Like he did for Yar’Adua, Obasanjo invested his energy in the emergence
of Jonathan as the PDP presidential candidate in the April 16, 2011
presidential election, which he won against Buhari of the defunct
Congress for Progressive Change.
The 2011 general elections were trailed by violence in which many people
were killed and property valued at several billions of naira destroyed.
No sooner than Jonathan’s government was inaugurated that Otuoke became
the beautiful bride of construction firms and interest groups that
wanted to remain the friends of the government.
A construction giant, Gitto Construzioni Generali Nigeria Limited, which
felt that an old church building in Otuoke was not befitting of a
President’s village, seized the initiative to cement its relationship
with Jonathan by building a new 2,500-seat church in the town.
Though seen by some people as bribe, the Special Adviser to the
President on Media and Publicity, Mr. Reuben Abati, said that the church
gift was part of the Corporate Social Responsibilities of the
construction firm.
“A contractor who has worked and continues to work in Bayelsa State and
other parts of Nigeria thought it fit, in fulfillment of its corporate
social responsibility, to facilitate the renovation of the small church
in the President’s home town of Otuoke,” Abati had said,
President Jonathan lost his re-election bid to Buhari in the March 28 presidential election.
As usual, Buhari’s victory in the poll has now shifted the people’s
attention to Kaduna, where he has been receiving eminent visitors.
The journey that necessitated the power shift to Kaduna started last
year when the defunct Action Congress of Nigeria, ANPP, CPC and a
section of the All Progressive Grand Alliance merged to form the All
Progressives Congress, the party on which platform Buhari won the last
presidential poll.
While political pundits believe that Buhari is in Kaduna to prepare for
the inauguration of his administration holding on May 29, friends,
politicians and stakeholders, including top businessmen, religious
leaders and diplomats from within and outside the country have been
thronging the city to congratulate him and also discuss critical issues
that border on the continent.
The United Nations Secretary-General’s Representatives in West and
Central Africa, Mohammed Ibn Chambas and Prof. Abdoulaye Bathily, were
said to have visited Buhari in Kaduna where they discussed the threat of
Boko Haram insurgency.
Early in the week, Obasanjo and President of Ivory Coast, Alassan
Quattara, also met with the President-elect. Though details were not
made available, Obasanjo’s meeting with Buhari was said to have lasted
for several hours at a private residence in Unguwar Rimi, Kaduna. But
Quattara said his visit to the President-elect was mainly to
congratulate him on his victory. He also promised that his country and
Nigeria would work hand in hand to ensure stronger integration of West
African region.
For Buhari to succeed in his yet to be inaugurated administration,
observers are, however, asking him to seize the opportunity created by
the visit to ask questions on competent and technocrats he might appoint
as ministers.
The convener of Save Nigeria Group and founder of Latter Rain Assembly,
Pastor Tunde Bakare, asked the President-elect to shun issues such as
zoning and religion if the right people must emerge.

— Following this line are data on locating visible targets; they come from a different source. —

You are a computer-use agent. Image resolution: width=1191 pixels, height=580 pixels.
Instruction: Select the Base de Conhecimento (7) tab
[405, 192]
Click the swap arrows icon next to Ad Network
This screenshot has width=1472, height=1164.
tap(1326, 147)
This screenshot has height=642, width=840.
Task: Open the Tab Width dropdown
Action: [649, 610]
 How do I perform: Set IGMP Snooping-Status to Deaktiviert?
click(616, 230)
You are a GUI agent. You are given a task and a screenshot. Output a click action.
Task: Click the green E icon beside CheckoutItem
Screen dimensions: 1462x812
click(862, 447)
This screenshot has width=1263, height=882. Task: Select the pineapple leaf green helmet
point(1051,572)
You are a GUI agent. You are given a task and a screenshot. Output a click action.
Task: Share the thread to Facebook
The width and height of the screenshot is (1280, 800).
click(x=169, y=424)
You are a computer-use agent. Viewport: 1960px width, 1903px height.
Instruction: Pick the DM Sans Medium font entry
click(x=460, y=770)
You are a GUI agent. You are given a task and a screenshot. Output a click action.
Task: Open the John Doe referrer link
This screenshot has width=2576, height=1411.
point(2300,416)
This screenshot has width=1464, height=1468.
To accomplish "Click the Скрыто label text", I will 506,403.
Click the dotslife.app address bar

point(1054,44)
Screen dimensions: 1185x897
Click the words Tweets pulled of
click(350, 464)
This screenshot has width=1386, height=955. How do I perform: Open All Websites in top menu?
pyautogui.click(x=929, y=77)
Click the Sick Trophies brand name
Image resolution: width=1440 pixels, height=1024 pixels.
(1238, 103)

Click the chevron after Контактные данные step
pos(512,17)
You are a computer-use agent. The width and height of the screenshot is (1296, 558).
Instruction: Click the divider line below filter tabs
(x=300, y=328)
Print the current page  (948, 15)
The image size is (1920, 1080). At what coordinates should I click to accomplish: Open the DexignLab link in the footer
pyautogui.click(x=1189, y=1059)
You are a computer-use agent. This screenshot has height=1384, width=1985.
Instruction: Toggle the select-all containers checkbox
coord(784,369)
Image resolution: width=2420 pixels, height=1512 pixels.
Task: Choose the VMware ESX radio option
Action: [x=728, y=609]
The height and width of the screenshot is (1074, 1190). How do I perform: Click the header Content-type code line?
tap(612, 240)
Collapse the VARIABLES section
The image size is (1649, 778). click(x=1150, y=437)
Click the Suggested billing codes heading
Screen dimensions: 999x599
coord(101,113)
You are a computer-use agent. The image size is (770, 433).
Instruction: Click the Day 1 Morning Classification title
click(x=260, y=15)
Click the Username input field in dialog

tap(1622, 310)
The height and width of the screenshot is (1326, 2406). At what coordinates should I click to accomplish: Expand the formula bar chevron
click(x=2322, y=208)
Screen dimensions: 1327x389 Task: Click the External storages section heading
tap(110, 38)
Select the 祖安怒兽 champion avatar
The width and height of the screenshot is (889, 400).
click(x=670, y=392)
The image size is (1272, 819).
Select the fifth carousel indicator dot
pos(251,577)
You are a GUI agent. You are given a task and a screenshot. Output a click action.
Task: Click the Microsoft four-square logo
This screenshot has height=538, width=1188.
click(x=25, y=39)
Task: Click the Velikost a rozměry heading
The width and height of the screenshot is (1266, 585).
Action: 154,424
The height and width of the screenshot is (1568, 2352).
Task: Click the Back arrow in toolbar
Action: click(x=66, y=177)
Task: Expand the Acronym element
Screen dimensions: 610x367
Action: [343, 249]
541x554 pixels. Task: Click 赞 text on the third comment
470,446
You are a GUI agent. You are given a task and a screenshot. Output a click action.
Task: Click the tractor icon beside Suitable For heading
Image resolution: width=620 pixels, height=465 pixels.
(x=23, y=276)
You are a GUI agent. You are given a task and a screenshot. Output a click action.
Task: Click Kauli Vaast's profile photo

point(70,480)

Bakare, who spoke at the Wema Bank 70th commemorative lecture in Lagos
early in the week, said, “We just have to wait for few weeks to see how
things would go. I pray that the north that has been out of power for
some time will not say, ‘now it is our turn,’ whether we would see round
pegs in square holes and begin to attract incompetent people. The most
competent, the fittest and people with capacity and ideas should be the
ones to go for.
“It would look beautiful to put things together if you have the mind to
do it and if you have the right people to occupy these places,
regardless of their religion, regardless of their agenda and what part
of the country they are from, as long as they are able to deliver what
would bring us out of this backwardness.”
A social commentator, Mr. Dare Adeiya, could not agree less with Bakare.
He told Saturday PUNCH that Nigerians would want Buhari to hit the
ground running shortly after the inauguration of his government on May
29.
Adeiya said, “Buhari may have promised Nigerians many things, including
total eradication of poverty in the land, but he should pick those that
are most pressing among them for implementation. Youth unemployment and
building of infrastructure demand urgent attention.
“In fact, I am expecting him to use the few weeks he has before the
inauguration to consult with relevant people and organisations so as to
ask questions about those he will appoint as ministers and advisers in
his forthcoming administration.
“The President-elect can, as well, seek advice from some of the people
that have been visiting him in Kaduna on how to move Nigeria forward.”
A lecturer with the Department of Local Government Studies, Obafemi
Awolowo University, Ile-Ife, Prof. Francis Fagbohun, described the
frequent visit to Buhari as normal things, but asked the President-elect
to sieve good materials from pretenders.
He said, “Now that the President-elect has become the bride that every
politician would want to associate, he should resist the urge to
surround himself with those that will not tell him the truth. Buhari is a
leader of all, but he needs to scrutinise very well, especially when
appointing his ministers. He needs people who are nationalistic in their
thinking, not those with parochial interest.”